[Stored data]
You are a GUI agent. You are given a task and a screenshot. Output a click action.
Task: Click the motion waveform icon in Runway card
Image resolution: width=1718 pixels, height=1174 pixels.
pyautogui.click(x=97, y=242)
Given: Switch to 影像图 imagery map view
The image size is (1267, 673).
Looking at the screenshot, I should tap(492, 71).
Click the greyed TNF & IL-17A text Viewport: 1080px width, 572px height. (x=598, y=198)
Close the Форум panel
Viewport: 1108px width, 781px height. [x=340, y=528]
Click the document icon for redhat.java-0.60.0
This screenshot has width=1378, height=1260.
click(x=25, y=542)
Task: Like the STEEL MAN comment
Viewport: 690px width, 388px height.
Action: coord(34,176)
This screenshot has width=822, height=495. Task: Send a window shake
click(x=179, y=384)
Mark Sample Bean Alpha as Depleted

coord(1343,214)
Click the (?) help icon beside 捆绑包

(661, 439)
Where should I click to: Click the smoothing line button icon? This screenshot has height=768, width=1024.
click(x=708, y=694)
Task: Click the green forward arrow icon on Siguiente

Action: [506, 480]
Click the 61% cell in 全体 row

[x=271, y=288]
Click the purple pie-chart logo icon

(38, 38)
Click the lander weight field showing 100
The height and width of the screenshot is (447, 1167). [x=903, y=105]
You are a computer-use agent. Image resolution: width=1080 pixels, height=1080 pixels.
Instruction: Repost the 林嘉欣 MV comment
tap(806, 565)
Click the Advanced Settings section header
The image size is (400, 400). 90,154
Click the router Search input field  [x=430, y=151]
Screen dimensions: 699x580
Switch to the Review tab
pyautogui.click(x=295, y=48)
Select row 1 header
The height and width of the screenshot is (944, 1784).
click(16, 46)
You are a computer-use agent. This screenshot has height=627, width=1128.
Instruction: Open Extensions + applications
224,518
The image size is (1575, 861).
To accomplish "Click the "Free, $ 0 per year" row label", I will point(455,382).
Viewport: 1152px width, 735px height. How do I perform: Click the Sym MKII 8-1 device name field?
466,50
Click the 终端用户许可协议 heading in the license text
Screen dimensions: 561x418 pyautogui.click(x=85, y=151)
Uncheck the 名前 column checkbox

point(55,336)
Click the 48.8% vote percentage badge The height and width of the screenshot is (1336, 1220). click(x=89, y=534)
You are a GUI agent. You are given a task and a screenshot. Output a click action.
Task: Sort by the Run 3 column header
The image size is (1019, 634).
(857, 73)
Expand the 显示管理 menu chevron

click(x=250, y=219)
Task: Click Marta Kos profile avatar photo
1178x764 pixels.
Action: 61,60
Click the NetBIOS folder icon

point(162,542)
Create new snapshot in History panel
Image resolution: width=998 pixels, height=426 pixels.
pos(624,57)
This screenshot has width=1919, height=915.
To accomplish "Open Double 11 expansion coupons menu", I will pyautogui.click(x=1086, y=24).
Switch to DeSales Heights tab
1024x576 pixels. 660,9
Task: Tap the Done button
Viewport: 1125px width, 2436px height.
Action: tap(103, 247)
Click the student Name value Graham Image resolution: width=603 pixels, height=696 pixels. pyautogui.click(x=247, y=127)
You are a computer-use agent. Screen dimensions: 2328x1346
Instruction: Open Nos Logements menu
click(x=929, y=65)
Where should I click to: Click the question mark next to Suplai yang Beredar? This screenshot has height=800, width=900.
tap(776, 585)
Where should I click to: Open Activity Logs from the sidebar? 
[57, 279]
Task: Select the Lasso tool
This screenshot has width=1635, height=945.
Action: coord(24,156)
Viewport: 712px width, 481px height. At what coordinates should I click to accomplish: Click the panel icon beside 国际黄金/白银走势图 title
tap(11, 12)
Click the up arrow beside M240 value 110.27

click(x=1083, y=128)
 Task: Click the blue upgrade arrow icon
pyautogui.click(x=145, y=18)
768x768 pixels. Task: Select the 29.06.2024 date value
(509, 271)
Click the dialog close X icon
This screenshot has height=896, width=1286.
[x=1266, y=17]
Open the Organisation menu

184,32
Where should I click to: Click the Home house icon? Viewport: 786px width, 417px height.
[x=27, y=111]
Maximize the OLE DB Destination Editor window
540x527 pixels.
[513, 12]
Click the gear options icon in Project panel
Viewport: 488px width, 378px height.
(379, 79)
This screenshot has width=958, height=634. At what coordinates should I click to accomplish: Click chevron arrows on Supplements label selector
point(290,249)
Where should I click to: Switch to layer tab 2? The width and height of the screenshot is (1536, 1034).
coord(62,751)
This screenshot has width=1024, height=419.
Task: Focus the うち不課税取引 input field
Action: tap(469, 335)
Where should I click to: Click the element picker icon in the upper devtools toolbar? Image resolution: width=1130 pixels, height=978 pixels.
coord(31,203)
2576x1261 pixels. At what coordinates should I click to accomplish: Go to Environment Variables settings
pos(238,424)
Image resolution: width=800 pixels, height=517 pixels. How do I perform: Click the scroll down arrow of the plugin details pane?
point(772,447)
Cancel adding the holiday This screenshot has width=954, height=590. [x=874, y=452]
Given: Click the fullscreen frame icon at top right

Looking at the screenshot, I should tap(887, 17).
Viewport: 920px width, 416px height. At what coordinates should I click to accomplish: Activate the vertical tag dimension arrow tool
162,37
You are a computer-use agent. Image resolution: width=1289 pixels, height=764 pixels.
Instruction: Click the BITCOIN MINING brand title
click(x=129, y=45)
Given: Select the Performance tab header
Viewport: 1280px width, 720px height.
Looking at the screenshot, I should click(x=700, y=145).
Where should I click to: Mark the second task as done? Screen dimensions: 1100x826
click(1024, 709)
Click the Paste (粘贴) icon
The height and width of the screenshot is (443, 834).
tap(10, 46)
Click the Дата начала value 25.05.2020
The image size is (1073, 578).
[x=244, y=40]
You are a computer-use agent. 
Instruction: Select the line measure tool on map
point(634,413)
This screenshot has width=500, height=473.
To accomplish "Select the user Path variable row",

◆ EXERCISE OBJECTIVE: All the data above should be restated in full, exactly.

◆ RESULT BELOW:
You are a GUI agent. You are given a task and a screenshot. Output a click action.
Task: Click the motion waveform icon in Runway card
Image resolution: width=1718 pixels, height=1174 pixels.
pyautogui.click(x=97, y=242)
Given: Switch to 影像图 imagery map view
The image size is (1267, 673).
Looking at the screenshot, I should tap(492, 71).
Click the greyed TNF & IL-17A text Viewport: 1080px width, 572px height. (x=598, y=198)
Close the Форум panel
Viewport: 1108px width, 781px height. [x=340, y=528]
Click the document icon for redhat.java-0.60.0
This screenshot has width=1378, height=1260.
click(x=25, y=542)
Task: Like the STEEL MAN comment
Viewport: 690px width, 388px height.
Action: coord(34,176)
This screenshot has width=822, height=495. Task: Send a window shake
click(x=179, y=384)
Mark Sample Bean Alpha as Depleted

coord(1343,214)
Click the (?) help icon beside 捆绑包

(661, 439)
Where should I click to: Click the smoothing line button icon? This screenshot has height=768, width=1024.
click(x=708, y=694)
Task: Click the green forward arrow icon on Siguiente

Action: [506, 480]
Click the 61% cell in 全体 row

[x=271, y=288]
Click the purple pie-chart logo icon

(38, 38)
Click the lander weight field showing 100
The height and width of the screenshot is (447, 1167). [x=903, y=105]
You are a computer-use agent. Image resolution: width=1080 pixels, height=1080 pixels.
Instruction: Repost the 林嘉欣 MV comment
tap(806, 565)
Click the Advanced Settings section header
The image size is (400, 400). 90,154
Click the router Search input field  [x=430, y=151]
Screen dimensions: 699x580
Switch to the Review tab
pyautogui.click(x=295, y=48)
Select row 1 header
The height and width of the screenshot is (944, 1784).
click(16, 46)
You are a computer-use agent. This screenshot has height=627, width=1128.
Instruction: Open Extensions + applications
224,518
The image size is (1575, 861).
To accomplish "Click the "Free, $ 0 per year" row label", I will point(455,382).
Viewport: 1152px width, 735px height. How do I perform: Click the Sym MKII 8-1 device name field?
466,50
Click the 终端用户许可协议 heading in the license text
Screen dimensions: 561x418 pyautogui.click(x=85, y=151)
Uncheck the 名前 column checkbox

point(55,336)
Click the 48.8% vote percentage badge The height and width of the screenshot is (1336, 1220). click(x=89, y=534)
You are a GUI agent. You are given a task and a screenshot. Output a click action.
Task: Sort by the Run 3 column header
The image size is (1019, 634).
(857, 73)
Expand the 显示管理 menu chevron

click(x=250, y=219)
Task: Click Marta Kos profile avatar photo
1178x764 pixels.
Action: 61,60
Click the NetBIOS folder icon

point(162,542)
Create new snapshot in History panel
Image resolution: width=998 pixels, height=426 pixels.
pos(624,57)
This screenshot has width=1919, height=915.
To accomplish "Open Double 11 expansion coupons menu", I will pyautogui.click(x=1086, y=24).
Switch to DeSales Heights tab
1024x576 pixels. 660,9
Task: Tap the Done button
Viewport: 1125px width, 2436px height.
Action: tap(103, 247)
Click the student Name value Graham Image resolution: width=603 pixels, height=696 pixels. pyautogui.click(x=247, y=127)
You are a computer-use agent. Screen dimensions: 2328x1346
Instruction: Open Nos Logements menu
click(x=929, y=65)
Where should I click to: Click the question mark next to Suplai yang Beredar? This screenshot has height=800, width=900.
tap(776, 585)
Where should I click to: Open Activity Logs from the sidebar? 
[57, 279]
Task: Select the Lasso tool
This screenshot has width=1635, height=945.
Action: coord(24,156)
Viewport: 712px width, 481px height. At what coordinates should I click to accomplish: Click the panel icon beside 国际黄金/白银走势图 title
tap(11, 12)
Click the up arrow beside M240 value 110.27

click(x=1083, y=128)
 Task: Click the blue upgrade arrow icon
pyautogui.click(x=145, y=18)
768x768 pixels. Task: Select the 29.06.2024 date value
(509, 271)
Click the dialog close X icon
This screenshot has height=896, width=1286.
[x=1266, y=17]
Open the Organisation menu

184,32
Where should I click to: Click the Home house icon? Viewport: 786px width, 417px height.
[x=27, y=111]
Maximize the OLE DB Destination Editor window
540x527 pixels.
[513, 12]
Click the gear options icon in Project panel
Viewport: 488px width, 378px height.
(379, 79)
This screenshot has width=958, height=634. At what coordinates should I click to accomplish: Click chevron arrows on Supplements label selector
point(290,249)
Where should I click to: Switch to layer tab 2? The width and height of the screenshot is (1536, 1034).
coord(62,751)
This screenshot has width=1024, height=419.
Task: Focus the うち不課税取引 input field
Action: tap(469, 335)
Where should I click to: Click the element picker icon in the upper devtools toolbar? Image resolution: width=1130 pixels, height=978 pixels.
coord(31,203)
2576x1261 pixels. At what coordinates should I click to accomplish: Go to Environment Variables settings
pos(238,424)
Image resolution: width=800 pixels, height=517 pixels. How do I perform: Click the scroll down arrow of the plugin details pane?
point(772,447)
Cancel adding the holiday This screenshot has width=954, height=590. [x=874, y=452]
Given: Click the fullscreen frame icon at top right

Looking at the screenshot, I should tap(887, 17).
Viewport: 920px width, 416px height. At what coordinates should I click to accomplish: Activate the vertical tag dimension arrow tool
162,37
You are a computer-use agent. Image resolution: width=1289 pixels, height=764 pixels.
Instruction: Click the BITCOIN MINING brand title
click(x=129, y=45)
Given: Select the Performance tab header
Viewport: 1280px width, 720px height.
Looking at the screenshot, I should click(x=700, y=145).
Where should I click to: Mark the second task as done? Screen dimensions: 1100x826
click(1024, 709)
Click the Paste (粘贴) icon
The height and width of the screenshot is (443, 834).
tap(10, 46)
Click the Дата начала value 25.05.2020
The image size is (1073, 578).
[x=244, y=40]
You are a computer-use agent. 
Instruction: Select the line measure tool on map
point(634,413)
This screenshot has width=500, height=473.
To accomplish "Select the user Path variable row",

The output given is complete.